– Estive a pensar.
– Sim? Já decidiste como queres fazer com a casa?
– Não, não é isso.
– Com a escola nova dos miúdos?
– Não, também não.
– O carro. Já sabes se queres ficar com ele ou vendemos.
– Não, não é nada disso. Estive a pensar melhor. Acho que não devíamos separar-nos.
– Como não? Já falámos disso. Já falámos disso dezenas de vezes. Centenas!
– Sim, eu sei. Mas não estou certo.
– Eu sei que não estás. Fui eu que tive de te convencer. E tu acabaste a concluir que eu tinha razão.
– Pois… mas tive uma ideia melhor.
– Então?
– Vamos ter um filho.
– Desculpa?
– Sim, vamos ter um filho. Acho que é isso que vai salvar a nossa relação.
– Estás bêbado?
– Não estou bêbado. Estou é apaixonado. Por ti, pelos nossos filhos, pela ideia de voltarmos a ter um bebé para cuidar.
– Não, tu estás é bêbado. Isso não é paixão. Paixão é outra coisa.
– Pensa bem. Isso vai unir-nos. Vamos ter de trabalhar para um objetivo comum e vamos estar juntos nas noites, nas consultas, nos exames. Vamos passar por tudo outra vez. Como uma equipa.
– Mas de onde raio desenterraste essa ideia peregrina? Nós não nos entendemos com o jantar, não chegamos a acordo com as férias, não temos sexo há mais de oito meses, tu estás sempre a viajar e quando estás em casa estamos sempre a discutir. Não concordas com nada do que eu digo em relação aos dois filhos que temos. E queres ter um terceiro?
– A sério. Isso vai o caminho ideal para o nosso casamento. Sei de casais que o fizeram e resultou.
– Primeiro, nós não somos casados. E ainda bem, só facilita as coisas neste momento complicado. Segundo, diz-me um.
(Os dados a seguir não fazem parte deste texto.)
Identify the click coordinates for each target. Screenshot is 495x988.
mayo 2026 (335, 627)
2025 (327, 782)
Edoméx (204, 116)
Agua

Diz-me um só casal que conheças que estivesse mal, prestes a separar-se, e depois de terem um filho acabasse a dar a volta e ficarem reconciliados. Diz-me um.
– Agora não me lembro, mas já ouvi falar de coisas destas.
– Olha, faz-me um favor: vamos acabar a isto a bem. E como adultos com cabeça. Não vamos dar cabo disto ainda mais. Tu não estás bem, isso deve ter uma explicação qualquer, se fizesses terapia com certeza que o teu psicólogo te chamaria a atenção. Deve ser o último estertor ou lá como chamam.
– Mas nós demo-nos bem quando nasceram os miúdos.
– O que queres dizer é que, quando eles nasceram, ainda não estávamos fartos um do outro. Mas se bem te recordas, as noites em branco, as cólicas, a dificuldade que foi dar de mamar, a privação de sono, o cansaço, as chatices no teu trabalho e no meu, tudo isso não nos fez bem. E agora queres passar por tudo outra vez, numa altura em que eu já mudei o chip para o modo separação? Tu não sabes que um filho extrema tudo, mas absolutamente tudo, entre dois adultos? Achas mesmo que conseguíamos passar por isso na fase em que estamos.
– Acho.
– Então eu volto à minha: tu estás é bêbado, se pensas isso. Pior: estás muito bêbado, se pensaste que eu ia achar isso boa ideia.
– Tive outra ideia, então: e se em vez de ter um filho, nós casássemos?
– Estás a gozar comigo?
– Não. Pensa: a festa, os amigos, o copo de água, a lua de mel, os nossos pais felizes, a tua mãe radiante porque finalmente casava a filha. Escolhes tu a igreja.
– Queres casar comigo e ainda por cima pela igreja? Uma coisa com que sempre embirraste? Esta conversa acabou.